:: DOCUMENT ::
◇ ◇ ◇
Eugenia Levy Phillips, born in Charleston in 1819, was the daughter of Jacob Clavius Levy, a merchant, and Fanny Yates Levy, an actress. She married U.S. Congressman Philip Phillips of Mobile, Alabama when she was 16, and went on to have nine children. Phillips was a leading figure in Alabama politics from the 1830s to the 1850s when he was elected to the United States Congress in 1852. After one term in Congress, he established a law practice in Washington, D.C. Eugenia and her husband differed greatly in their political beliefs; Phillips was a Unionist, while Eugenia was probably one of the fiercest secessionists in the District of Columbia. Eugenia also socialized with other secessionists and women suspected of spying on the Union for the Confederacy, particularly Rose O'Neal Greenhow, well-known Confederate spy. Eugenia Phillips writing in her journal claimed,"American women knew nothing of war, believed less in the cruelties and fearful vindictiveness of the Federal governm[en]t. Thus the Southern women gave free expression to the feelings which habit had made but second nature, and spoke of their hatred and determination to sustain their rights by encouraging in their husbands, sons, and fathers every resistance to tyranny exhibited by the Republicans." (Journal of Mrs. Eugenia Levy Phillips, 1861-1862)
◇ ◇ ◇
:: SOURCE DATA ::
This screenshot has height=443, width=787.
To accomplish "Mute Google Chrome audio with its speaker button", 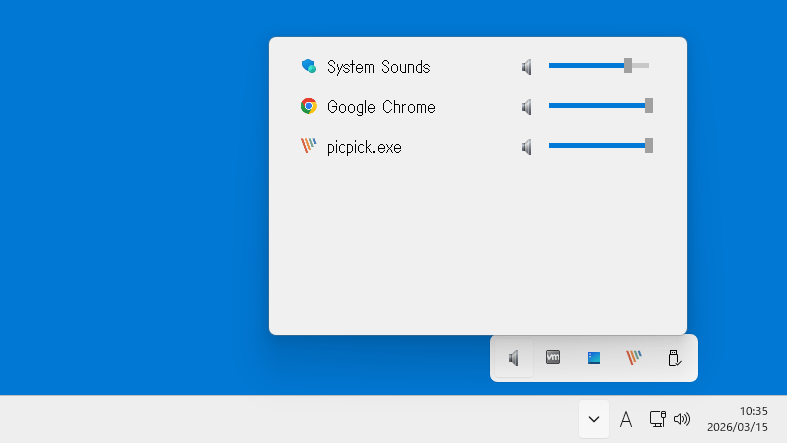I will click(x=527, y=107).
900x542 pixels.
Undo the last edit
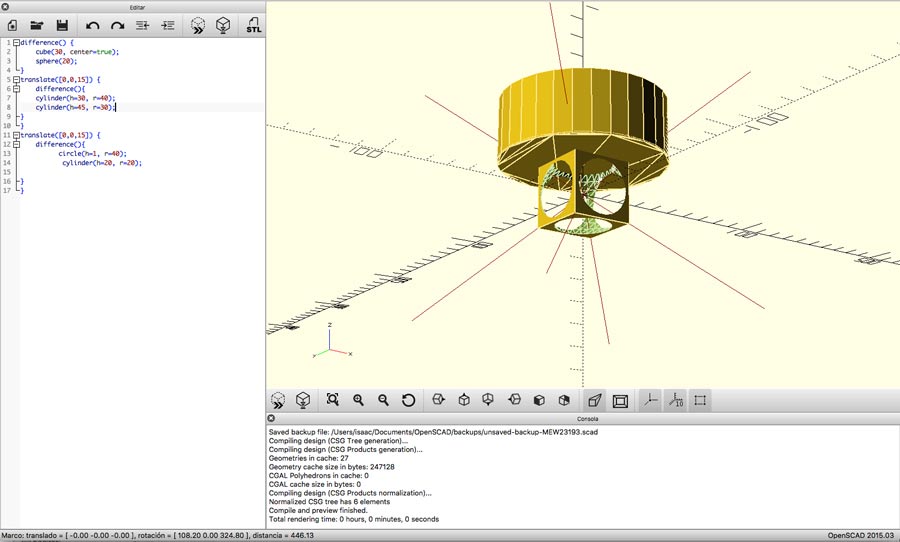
◇ ◇ ◇
:: PROBLEM SET ::
1 – Summarize the passage on Eugenia Levy Phillips in two sentences.
2 – Please write the next part of the passage on Eugenia Levy Phillips, picking up after its last sentence.

:: RESPONSES ::
1 – Eugenia Levy Phillips, born in Charleston in 1819, married U.S. Congressman Philip Phillips of Mobile, Alabama, at 16 and had nine children with him. Although her husband was a Unionist who set up a law practice in Washington, D.C., after one term in Congress, she was probably among the fiercest secessionists in the District of Columbia and socialized with women suspected of spying for the Confederacy, particularly Rose O'Neal Greenhow.

2 –
Eugenia's associations and excessive antagonism toward the Union made her a target for government surveillance. On August 24, 1861, Federal officers came into Eugenia and Phillip Phillips' home arresting both of them. Phillip remained under house arrest for a week, but Eugenia and two of their daughters, Fanny and Caroline as well as Eugenia's sister, Martha Levy, where taken to Rose Greenhow's house to be imprisoned. The Union had arrested Greenhow the previous day for relaying plans for the first Manassas Campaign to Confederate General McDowell. There all five women remained imprisoned in two rooms in Greenhow's attic with hardly any amenities. Eugenia Phillips described it in her journal,"The stove (broken) served us for table and washstand, while a punch bowl grew into a washbasin. Two filthy straw mattresses kept us warm, and Yankee soldiers were placed at our bedroom door to prevent our escape." (Journal of Mrs. Eugenia Levy Phillips, 1861-1862)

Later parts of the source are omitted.